Molecular dynamics (MD) simulation was performed in the Yinfo cloud computing platform utilizing AmberTools 20 packets (https://cloud.yinfotek.com/ (accessed on 1 September 2023). The force fields of AMBER ff19SB and GAFF [24] were applied to α-glucosidase proteins and compounds, respectively. The OPC water model employs a truncated octahedral water box with a border of 10 Å. A periodic boundary was used to simulate a neutralized net charge of 0.15 M NaCl in a solvent environment.
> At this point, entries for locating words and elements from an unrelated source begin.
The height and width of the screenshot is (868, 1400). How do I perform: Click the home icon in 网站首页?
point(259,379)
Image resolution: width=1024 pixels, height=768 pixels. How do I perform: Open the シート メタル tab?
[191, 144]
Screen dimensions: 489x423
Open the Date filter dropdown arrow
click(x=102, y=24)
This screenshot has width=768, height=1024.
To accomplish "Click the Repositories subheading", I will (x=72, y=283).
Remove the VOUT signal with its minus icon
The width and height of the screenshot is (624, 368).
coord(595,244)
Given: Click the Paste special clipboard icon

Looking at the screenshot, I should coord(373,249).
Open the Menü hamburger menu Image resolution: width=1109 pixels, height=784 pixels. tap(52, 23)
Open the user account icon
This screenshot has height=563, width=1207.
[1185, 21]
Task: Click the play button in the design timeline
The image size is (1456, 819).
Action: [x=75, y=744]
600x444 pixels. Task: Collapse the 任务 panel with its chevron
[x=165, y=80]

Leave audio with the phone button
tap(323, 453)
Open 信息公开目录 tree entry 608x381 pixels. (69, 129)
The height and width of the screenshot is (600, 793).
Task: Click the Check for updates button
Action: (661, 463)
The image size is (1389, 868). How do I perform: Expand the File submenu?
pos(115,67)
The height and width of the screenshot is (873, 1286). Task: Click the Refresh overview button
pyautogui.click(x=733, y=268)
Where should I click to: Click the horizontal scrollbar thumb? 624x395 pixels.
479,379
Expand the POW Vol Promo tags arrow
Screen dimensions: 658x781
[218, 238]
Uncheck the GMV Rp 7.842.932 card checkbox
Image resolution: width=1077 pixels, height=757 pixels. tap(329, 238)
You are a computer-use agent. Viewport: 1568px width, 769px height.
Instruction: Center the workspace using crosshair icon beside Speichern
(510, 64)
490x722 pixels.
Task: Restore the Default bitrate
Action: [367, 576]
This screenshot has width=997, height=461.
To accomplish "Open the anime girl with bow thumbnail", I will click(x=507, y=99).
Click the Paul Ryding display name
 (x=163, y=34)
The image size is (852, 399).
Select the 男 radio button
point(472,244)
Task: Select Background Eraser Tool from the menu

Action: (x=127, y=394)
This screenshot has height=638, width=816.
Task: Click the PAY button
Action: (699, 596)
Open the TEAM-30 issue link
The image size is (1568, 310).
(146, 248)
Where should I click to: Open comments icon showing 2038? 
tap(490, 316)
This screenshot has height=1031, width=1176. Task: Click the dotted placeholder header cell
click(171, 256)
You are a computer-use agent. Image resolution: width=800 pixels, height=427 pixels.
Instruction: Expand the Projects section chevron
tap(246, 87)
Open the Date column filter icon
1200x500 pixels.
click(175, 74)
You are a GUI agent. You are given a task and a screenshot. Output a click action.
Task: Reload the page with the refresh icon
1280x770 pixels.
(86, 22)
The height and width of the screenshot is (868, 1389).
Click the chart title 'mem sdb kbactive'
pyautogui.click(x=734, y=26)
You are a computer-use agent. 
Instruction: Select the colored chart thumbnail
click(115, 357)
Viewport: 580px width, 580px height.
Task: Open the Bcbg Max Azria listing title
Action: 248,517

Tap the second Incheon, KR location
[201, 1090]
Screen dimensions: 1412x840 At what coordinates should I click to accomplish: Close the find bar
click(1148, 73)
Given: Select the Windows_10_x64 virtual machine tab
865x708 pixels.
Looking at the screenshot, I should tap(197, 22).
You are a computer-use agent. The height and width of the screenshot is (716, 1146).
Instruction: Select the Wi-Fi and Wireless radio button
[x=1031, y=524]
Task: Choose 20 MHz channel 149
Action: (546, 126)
Then, to eliminate false atomic connections, two steepest dips of class 10,000 and 10,000 and conjugate gradient dips were produced. Following initial optimization, the system was able to integrate 200 ps NPT and 1 ns NPT with balance. Utilizing Langevin dynamics next, the temperature was kept at 300 K, the collision frequency at 1 ps–1, the Monte Carlo barometric regulator at 1 ps, and the pressure at 1 atm. In the end, 40 ns MD was created in NVT integration without limitations. The trajectory was examined using the CPPTRAJ module [25].

2.9. Postprandial Blood Glucose Level Measurement

db/db mice and C57BL/6J mice were purchased f0rom Beijing Zhishan Health Medical Research Institute. The animal testing procedure was approved by Beijing Huayuan Times Technology Co., Ltd Ethics Committee on the Management and Welfare of Laboratory Animals. (Ethics review batch number: HYSD2023-04) and strictly follows the local and national codes of ethics. All mice were placed in a control chamber at 25 °C and 60% relative humidity with a light/dark period of 12/12 h. During this period, all mice had free access to normal feed and water. After 1 week of feeding, db/db mice were randomly divided into four groups (10 mice per group): normal saline (model group, model), 100 mg/kg acarbose (positive control group, PC), 100 mg/kg Quercimeritrin (low-dose group, LD), 200 mg/kg Quercimeritrin (high-dose group, HD), and C57BL/6J was used as blank controls (normal). After fasting for one night, the BC group, PC group, HD group, LD group, and blank control group were given 10 mL normal saline/kg, 100 mg acarbose normal saline/kg, 100 mg Quercimeritrin normal saline/kg, and 200 mg Quercimeritrin normal saline/kg, respectively. All mice were given starch (2 g/kg) orally 60 min after treatment [21]. Blood samples were taken from the caudal vein and blood glucose was measured after 0, 30, 60, and 120 min. The area under the curve (AUC) was calculated using the trapezoidal rule.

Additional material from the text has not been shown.